Applied AI | Anomaly Detection Engineer

Bangalore | HyderabadFull-time

Mission

Build the automated pass/fail logic that turns raw deviation data into actionable QC decisions. Your anomaly detection models sit at the decision boundary – they determine whether a weld passes, a beam is misaligned, or a machined part is out of spec. This drives the upsell from "AR inspection viewer" to "AI-powered QC automation."

System Ownership

  • Primary: Anomaly detection models (deviation classification: pass / marginal / fail)
  • Primary: Time-series quality trend analysis (degradation detection across inspection history)
  • Primary: Automated QC decision engine (tolerance-aware pass/fail from 3D deviation data)
  • Primary: Model training and evaluation pipeline (data prep, training, validation, A/B testing)
  • Secondary interface: CAD Geometry Engineer (they provide GD&T tolerances and feature maps you evaluate against)
  • Secondary interface: Backend Engineer (they store inspection data you train on and serve predictions through)
  • Does NOT own: Point cloud registration (CV team), edge inference runtime (Edge AI team), dashboard visualisation (Full Stack team), data storage (Backend team)

What You Will Build

  • Deviation classification model – Given a 3D deviation map (per-point distances between aligned scan and CAD reference), classify each region as pass, marginal, or fail.

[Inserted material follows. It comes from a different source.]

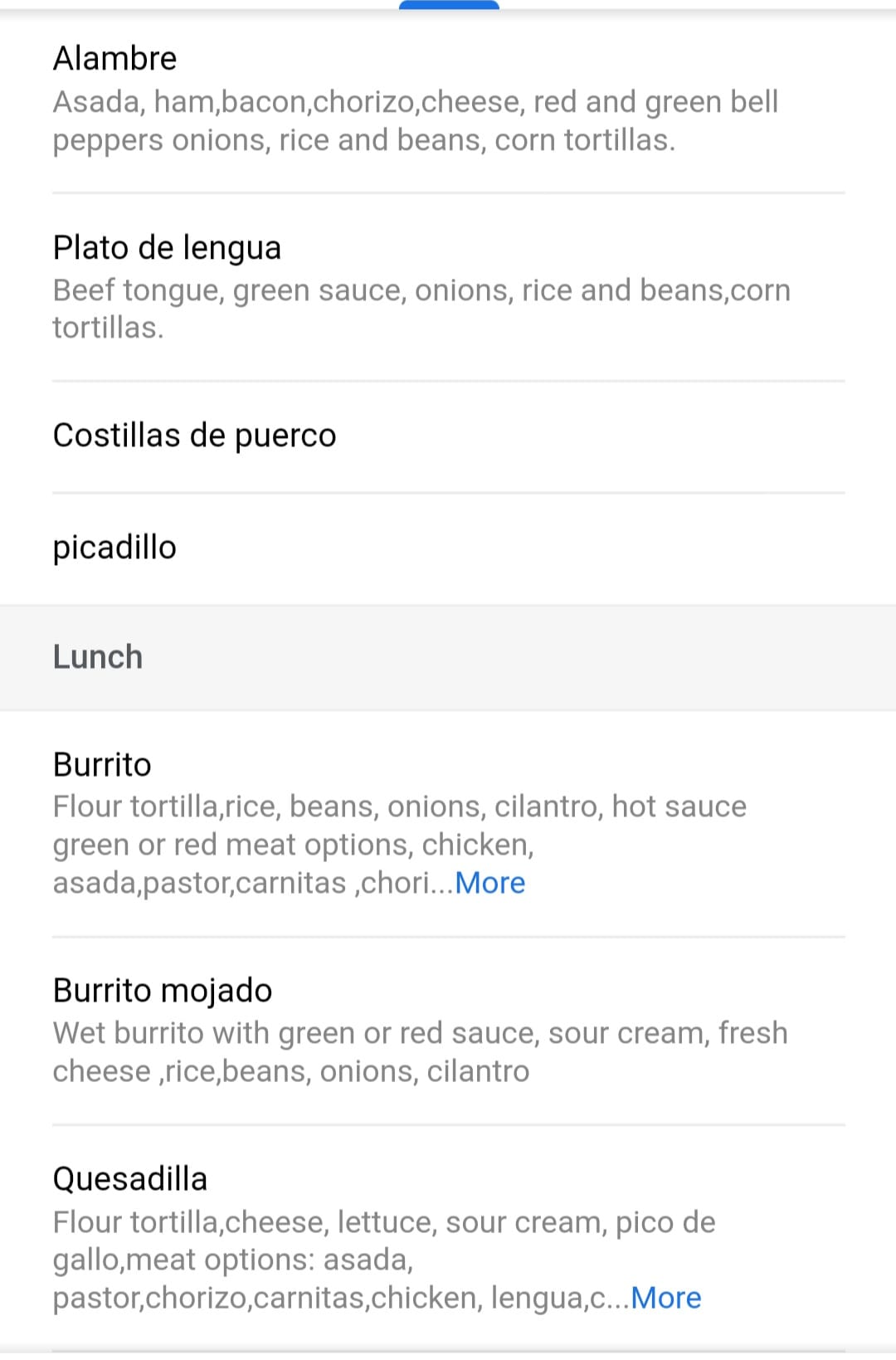Expand Burrito description with More link
Viewport: 896px width, 1360px height.
pyautogui.click(x=490, y=883)
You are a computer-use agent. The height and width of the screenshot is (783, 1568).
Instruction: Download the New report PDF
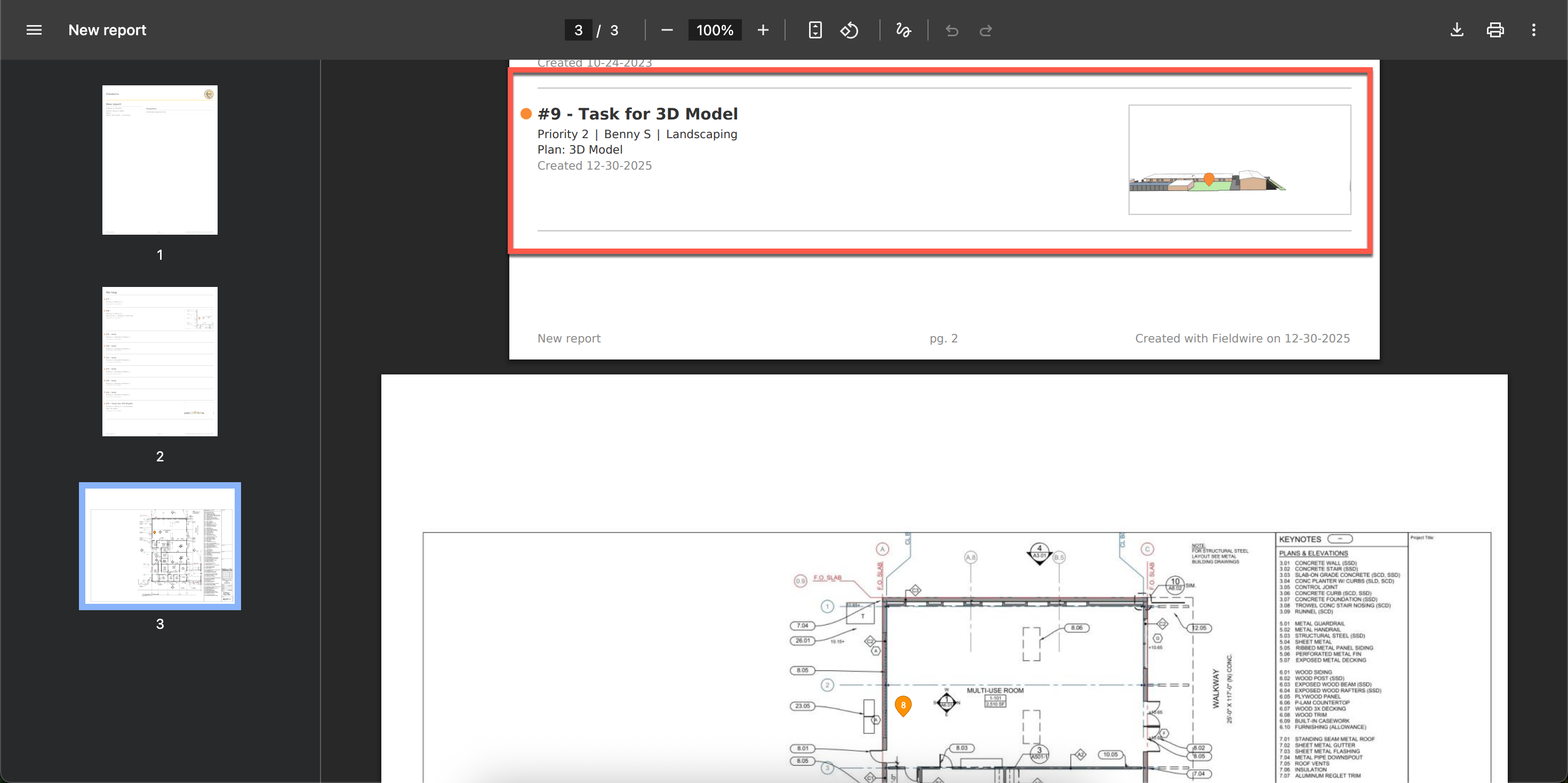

Account for GD&T tolerances: a 2mm deviation on a rough surface is pass; a 0.5mm deviation on a precision bore is fail.
  • Anomaly detection for inspection time-series – Track deviation patterns across serial inspections. Detect: systematic drift (a machine tool wearing down), sudden shifts (fixture misalignment), seasonal patterns (thermal expansion in summer).
  • Root cause suggestion engine – When an anomaly is detected, correlate with contextual data (operator, shift, machine, material batch, ambient temperature) to suggest probable root causes.
  • Model training pipeline – Automated pipeline: data collection from inspection history → feature engineering → model training → offline evaluation → A/B test deployment → production rollout. MLOps-grade, not notebook-grade.
  • Confidence scoring and explainability – Every pass/fail decision must include a confidence score and a spatial heatmap showing which regions drove the decision. Operators and QC managers need to understand and trust the output.
  • Feedback loop integration – Operators can override AI decisions (mark false positives/negatives). These overrides feed back into training data with human-verified labels. Active learning loop.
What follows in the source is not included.